PROVIDED ENTRIES START

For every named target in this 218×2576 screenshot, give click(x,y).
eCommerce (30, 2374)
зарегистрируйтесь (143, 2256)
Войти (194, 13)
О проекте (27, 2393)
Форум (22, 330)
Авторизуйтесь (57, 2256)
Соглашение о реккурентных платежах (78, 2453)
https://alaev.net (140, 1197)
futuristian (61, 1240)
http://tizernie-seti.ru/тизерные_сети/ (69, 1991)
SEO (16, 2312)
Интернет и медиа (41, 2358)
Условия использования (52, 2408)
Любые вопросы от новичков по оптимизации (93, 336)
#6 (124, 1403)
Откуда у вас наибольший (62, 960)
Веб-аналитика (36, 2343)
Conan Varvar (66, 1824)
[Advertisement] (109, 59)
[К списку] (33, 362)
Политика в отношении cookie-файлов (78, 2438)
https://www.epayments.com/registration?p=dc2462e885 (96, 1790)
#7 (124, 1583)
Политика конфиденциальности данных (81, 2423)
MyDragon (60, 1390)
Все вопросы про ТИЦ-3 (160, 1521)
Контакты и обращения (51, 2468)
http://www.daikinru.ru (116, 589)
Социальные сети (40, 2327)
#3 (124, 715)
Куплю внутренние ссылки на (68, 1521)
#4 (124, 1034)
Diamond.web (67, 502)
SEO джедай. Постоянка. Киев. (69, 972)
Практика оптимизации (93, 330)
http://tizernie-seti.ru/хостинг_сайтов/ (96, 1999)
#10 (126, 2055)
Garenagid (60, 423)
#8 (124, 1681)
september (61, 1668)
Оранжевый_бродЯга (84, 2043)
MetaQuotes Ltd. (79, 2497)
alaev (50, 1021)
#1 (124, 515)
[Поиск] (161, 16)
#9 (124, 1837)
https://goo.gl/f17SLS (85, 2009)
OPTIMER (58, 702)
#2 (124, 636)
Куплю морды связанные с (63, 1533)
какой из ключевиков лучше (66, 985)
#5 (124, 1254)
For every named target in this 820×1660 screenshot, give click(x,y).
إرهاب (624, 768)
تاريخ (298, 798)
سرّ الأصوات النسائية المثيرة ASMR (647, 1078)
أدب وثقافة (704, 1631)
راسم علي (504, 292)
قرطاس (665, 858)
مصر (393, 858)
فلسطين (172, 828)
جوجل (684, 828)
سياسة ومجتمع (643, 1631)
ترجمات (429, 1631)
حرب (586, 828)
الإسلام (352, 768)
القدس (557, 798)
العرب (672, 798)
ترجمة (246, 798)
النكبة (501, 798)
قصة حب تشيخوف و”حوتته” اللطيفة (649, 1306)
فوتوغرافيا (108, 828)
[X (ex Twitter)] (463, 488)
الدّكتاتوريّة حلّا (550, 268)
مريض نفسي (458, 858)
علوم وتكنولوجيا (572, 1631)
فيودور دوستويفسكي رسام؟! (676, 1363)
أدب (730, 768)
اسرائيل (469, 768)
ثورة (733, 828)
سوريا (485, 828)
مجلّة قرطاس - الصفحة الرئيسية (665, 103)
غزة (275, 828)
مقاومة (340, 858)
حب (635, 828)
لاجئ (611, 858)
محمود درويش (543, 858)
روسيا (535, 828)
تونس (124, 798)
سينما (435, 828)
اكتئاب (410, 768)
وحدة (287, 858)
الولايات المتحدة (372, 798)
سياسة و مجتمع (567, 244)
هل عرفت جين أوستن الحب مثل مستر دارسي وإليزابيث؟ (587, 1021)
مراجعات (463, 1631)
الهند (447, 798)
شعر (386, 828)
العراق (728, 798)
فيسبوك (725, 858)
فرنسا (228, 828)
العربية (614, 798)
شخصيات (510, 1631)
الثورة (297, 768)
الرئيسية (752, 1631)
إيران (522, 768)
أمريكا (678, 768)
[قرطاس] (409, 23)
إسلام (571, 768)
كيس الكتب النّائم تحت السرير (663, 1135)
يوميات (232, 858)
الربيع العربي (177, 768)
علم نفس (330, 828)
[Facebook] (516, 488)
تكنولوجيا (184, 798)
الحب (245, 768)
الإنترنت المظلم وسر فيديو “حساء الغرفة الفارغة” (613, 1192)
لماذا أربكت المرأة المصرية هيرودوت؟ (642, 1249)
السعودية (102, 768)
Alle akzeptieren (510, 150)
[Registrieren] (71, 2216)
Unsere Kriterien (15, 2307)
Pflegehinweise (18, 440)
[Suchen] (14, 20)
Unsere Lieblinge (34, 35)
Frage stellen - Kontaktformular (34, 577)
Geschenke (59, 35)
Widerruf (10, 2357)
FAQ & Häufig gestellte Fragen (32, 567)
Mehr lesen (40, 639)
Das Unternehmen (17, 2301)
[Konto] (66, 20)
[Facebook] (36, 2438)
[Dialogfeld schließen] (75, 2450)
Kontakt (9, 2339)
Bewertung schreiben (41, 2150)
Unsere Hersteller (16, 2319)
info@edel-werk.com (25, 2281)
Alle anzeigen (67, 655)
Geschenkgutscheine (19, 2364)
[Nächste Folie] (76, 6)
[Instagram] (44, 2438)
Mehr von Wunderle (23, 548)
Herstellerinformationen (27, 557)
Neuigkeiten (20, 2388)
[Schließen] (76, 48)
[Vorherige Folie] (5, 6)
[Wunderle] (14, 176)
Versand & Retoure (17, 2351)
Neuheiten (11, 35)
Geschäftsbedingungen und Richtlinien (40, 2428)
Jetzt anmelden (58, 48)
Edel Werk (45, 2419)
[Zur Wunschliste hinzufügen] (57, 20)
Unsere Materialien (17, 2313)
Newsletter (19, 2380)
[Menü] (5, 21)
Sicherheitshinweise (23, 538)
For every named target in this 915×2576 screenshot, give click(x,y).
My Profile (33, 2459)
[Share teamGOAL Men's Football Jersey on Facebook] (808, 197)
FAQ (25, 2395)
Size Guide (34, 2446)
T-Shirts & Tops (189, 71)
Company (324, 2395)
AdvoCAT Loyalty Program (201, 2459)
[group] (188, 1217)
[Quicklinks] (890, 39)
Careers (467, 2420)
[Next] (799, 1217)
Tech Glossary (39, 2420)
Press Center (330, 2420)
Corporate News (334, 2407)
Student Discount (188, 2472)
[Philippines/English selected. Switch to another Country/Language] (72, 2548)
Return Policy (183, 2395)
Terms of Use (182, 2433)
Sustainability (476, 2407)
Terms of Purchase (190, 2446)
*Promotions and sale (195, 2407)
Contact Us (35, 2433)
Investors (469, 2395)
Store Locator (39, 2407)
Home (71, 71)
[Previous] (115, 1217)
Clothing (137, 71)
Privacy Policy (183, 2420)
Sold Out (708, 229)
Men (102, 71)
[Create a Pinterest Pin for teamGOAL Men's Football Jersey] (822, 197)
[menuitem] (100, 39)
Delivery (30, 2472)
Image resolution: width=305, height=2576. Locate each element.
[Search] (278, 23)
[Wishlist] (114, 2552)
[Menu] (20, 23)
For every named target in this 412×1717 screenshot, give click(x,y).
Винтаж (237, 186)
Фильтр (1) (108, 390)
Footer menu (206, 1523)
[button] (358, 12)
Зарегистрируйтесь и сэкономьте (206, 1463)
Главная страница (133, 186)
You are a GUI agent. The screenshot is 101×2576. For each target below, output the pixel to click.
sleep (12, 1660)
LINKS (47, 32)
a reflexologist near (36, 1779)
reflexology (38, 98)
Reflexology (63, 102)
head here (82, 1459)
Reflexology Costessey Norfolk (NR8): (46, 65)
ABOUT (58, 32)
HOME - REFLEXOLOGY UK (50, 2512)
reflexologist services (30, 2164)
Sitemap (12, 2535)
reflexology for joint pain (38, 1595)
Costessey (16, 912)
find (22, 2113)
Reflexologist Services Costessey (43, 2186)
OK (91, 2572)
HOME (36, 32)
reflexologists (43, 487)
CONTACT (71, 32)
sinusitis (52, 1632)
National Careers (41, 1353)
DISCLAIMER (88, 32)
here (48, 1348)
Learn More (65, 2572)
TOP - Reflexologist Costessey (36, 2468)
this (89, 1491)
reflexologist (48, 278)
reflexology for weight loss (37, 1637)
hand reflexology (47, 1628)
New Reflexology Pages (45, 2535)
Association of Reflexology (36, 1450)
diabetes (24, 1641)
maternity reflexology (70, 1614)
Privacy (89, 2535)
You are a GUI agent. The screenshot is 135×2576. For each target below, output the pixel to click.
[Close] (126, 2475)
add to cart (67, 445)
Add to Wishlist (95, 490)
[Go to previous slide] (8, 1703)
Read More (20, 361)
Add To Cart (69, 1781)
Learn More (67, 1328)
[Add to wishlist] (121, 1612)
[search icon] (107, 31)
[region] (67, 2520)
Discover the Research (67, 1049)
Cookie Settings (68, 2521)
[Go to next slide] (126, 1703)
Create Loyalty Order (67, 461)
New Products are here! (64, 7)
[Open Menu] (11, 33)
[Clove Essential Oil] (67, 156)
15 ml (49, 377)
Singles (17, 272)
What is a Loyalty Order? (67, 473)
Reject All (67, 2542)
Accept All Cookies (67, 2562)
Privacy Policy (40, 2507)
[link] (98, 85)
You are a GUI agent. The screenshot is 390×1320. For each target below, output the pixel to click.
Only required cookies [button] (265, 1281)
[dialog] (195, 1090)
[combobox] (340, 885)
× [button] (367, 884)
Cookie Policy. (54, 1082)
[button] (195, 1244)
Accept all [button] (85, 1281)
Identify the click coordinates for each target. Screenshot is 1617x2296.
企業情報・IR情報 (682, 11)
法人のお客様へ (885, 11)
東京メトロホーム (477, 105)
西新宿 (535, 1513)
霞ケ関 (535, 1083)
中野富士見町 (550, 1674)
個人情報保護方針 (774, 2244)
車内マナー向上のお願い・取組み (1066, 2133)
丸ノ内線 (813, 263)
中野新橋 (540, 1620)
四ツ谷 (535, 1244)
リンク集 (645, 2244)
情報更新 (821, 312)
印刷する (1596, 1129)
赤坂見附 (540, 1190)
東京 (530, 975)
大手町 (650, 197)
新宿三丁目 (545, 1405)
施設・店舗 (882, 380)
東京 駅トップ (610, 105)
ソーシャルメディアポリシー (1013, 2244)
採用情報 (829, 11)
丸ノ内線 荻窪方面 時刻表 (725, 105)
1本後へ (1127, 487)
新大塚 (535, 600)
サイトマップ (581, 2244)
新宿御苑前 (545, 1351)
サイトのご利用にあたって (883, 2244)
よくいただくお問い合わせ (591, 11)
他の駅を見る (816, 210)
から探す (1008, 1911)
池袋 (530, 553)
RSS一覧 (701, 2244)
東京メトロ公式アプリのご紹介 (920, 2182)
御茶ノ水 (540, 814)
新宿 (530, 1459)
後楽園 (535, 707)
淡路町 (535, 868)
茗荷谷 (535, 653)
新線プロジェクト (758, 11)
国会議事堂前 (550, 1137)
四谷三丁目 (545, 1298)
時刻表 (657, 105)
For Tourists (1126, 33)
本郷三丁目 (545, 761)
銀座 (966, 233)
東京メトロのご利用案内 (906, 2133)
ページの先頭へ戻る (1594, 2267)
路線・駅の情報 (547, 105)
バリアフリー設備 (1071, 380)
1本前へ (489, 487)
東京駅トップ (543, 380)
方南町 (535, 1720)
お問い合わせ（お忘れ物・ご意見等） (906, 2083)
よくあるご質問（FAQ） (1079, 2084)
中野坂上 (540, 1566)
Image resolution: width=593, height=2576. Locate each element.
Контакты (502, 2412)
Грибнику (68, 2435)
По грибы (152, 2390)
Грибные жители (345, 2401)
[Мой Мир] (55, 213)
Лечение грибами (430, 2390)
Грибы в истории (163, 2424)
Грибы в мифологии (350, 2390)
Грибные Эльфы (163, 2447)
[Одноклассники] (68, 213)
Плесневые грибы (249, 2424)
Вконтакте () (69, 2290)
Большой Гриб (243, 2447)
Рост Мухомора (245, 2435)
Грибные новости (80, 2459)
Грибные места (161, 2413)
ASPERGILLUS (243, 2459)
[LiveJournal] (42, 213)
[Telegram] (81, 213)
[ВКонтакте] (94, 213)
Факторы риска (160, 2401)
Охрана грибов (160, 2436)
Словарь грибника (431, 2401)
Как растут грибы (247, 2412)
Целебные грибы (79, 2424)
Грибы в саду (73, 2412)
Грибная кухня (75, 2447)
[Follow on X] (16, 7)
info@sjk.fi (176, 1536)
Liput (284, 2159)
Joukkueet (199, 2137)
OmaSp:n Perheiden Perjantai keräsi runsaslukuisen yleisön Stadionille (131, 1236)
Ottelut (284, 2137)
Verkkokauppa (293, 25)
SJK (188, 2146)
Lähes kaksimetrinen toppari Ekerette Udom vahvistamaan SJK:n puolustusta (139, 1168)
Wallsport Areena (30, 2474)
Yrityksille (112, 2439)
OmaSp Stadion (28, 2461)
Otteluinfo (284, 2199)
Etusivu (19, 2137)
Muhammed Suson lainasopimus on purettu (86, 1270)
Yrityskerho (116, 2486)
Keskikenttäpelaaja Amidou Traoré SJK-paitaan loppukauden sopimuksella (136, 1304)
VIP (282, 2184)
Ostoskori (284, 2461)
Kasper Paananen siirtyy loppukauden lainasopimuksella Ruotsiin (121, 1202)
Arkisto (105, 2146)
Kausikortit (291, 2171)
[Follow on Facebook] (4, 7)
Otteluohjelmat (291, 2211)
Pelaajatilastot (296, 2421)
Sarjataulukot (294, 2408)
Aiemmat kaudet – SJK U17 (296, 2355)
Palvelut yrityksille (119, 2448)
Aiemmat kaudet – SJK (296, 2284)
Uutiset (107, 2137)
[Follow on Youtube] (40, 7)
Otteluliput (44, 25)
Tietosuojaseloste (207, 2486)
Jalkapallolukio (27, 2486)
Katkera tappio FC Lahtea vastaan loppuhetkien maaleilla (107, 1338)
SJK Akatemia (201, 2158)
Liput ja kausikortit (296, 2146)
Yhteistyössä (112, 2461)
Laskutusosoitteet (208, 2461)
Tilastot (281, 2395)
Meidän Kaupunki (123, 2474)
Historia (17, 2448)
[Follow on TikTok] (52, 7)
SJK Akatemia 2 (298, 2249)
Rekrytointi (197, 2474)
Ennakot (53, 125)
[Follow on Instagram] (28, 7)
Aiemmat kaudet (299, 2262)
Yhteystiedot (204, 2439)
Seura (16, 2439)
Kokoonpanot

PROVIDED ENTRIES END

#### EXERCISE GOAL
Up to and including the line that contains "SEO джедай. Постоянка. Киев. (69, 972)", restate word for word every line of the entries, starting from the first.

#### RESULT OF THE EXERCISE
For every named target in this 218×2576 screenshot, give click(x,y).
eCommerce (30, 2374)
зарегистрируйтесь (143, 2256)
Войти (194, 13)
О проекте (27, 2393)
Форум (22, 330)
Авторизуйтесь (57, 2256)
Соглашение о реккурентных платежах (78, 2453)
https://alaev.net (140, 1197)
futuristian (61, 1240)
http://tizernie-seti.ru/тизерные_сети/ (69, 1991)
SEO (16, 2312)
Интернет и медиа (41, 2358)
Условия использования (52, 2408)
Любые вопросы от новичков по оптимизации (93, 336)
#6 (124, 1403)
Откуда у вас наибольший (62, 960)
Веб-аналитика (36, 2343)
Conan Varvar (66, 1824)
[Advertisement] (109, 59)
[К списку] (33, 362)
Политика в отношении cookie-файлов (78, 2438)
https://www.epayments.com/registration?p=dc2462e885 (96, 1790)
#7 (124, 1583)
Политика конфиденциальности данных (81, 2423)
MyDragon (60, 1390)
Все вопросы про ТИЦ-3 (160, 1521)
Контакты и обращения (51, 2468)
http://www.daikinru.ru (116, 589)
Социальные сети (40, 2327)
#3 (124, 715)
Куплю внутренние ссылки на (68, 1521)
#4 (124, 1034)
Diamond.web (67, 502)
SEO джедай. Постоянка. Киев. (69, 972)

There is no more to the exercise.